Listed entries Start Marker
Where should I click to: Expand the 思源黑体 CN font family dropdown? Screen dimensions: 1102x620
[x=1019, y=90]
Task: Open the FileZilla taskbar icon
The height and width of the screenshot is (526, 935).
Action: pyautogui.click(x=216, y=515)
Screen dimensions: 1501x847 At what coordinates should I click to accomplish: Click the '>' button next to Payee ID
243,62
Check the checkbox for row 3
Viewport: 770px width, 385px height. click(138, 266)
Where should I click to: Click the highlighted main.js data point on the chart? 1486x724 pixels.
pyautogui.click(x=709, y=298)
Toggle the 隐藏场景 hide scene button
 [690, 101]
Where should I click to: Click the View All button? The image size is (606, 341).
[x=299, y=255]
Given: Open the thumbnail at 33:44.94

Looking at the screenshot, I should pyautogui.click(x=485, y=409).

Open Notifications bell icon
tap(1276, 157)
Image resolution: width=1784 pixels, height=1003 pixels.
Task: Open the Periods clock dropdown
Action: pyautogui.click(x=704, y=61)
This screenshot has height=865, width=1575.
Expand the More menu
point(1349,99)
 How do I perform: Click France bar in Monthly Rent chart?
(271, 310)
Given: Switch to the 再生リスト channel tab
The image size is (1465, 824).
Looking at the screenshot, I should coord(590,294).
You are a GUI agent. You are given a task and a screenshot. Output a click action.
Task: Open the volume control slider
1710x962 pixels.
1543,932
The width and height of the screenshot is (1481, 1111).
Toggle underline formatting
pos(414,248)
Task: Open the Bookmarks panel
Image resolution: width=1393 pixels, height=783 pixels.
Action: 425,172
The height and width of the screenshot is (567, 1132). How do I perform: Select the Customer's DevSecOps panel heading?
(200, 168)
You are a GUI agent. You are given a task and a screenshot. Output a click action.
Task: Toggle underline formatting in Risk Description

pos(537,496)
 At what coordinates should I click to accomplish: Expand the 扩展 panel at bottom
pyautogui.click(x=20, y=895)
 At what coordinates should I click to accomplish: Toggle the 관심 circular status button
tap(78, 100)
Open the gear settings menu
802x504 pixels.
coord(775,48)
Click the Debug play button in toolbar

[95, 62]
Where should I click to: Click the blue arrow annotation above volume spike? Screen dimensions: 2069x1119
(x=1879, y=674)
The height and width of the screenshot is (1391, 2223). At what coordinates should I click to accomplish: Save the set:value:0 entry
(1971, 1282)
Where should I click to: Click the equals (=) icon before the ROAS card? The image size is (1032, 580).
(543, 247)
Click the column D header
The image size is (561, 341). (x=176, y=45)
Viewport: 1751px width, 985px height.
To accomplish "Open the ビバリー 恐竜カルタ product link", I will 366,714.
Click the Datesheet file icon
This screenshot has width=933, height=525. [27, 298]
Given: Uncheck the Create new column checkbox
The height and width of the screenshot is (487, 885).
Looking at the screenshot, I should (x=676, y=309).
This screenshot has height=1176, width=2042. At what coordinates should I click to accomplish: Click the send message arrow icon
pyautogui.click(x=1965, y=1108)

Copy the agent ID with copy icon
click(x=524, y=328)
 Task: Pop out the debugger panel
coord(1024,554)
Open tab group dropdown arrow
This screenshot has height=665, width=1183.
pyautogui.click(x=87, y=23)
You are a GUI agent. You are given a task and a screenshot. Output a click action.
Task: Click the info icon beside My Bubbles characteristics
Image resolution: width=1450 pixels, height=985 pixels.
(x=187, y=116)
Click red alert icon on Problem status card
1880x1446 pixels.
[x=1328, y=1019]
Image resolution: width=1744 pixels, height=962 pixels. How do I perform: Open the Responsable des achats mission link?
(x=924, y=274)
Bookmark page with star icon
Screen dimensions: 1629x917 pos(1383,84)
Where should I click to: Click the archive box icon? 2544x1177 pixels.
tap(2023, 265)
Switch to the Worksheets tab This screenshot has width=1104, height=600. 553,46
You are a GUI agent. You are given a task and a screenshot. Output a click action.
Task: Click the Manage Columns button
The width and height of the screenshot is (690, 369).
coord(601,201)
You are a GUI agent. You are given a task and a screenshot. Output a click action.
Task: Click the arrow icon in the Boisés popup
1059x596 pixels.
Listed entries End Marker
*Work order:*
Write out only the final block of lines, starting at the line with "The width and height of the screenshot is (690, 369)." and running to the end of the material.

*Answer area:*
The width and height of the screenshot is (690, 369).
coord(601,201)
You are a GUI agent. You are given a task and a screenshot. Output a click action.
Task: Click the arrow icon in the Boisés popup
1059x596 pixels.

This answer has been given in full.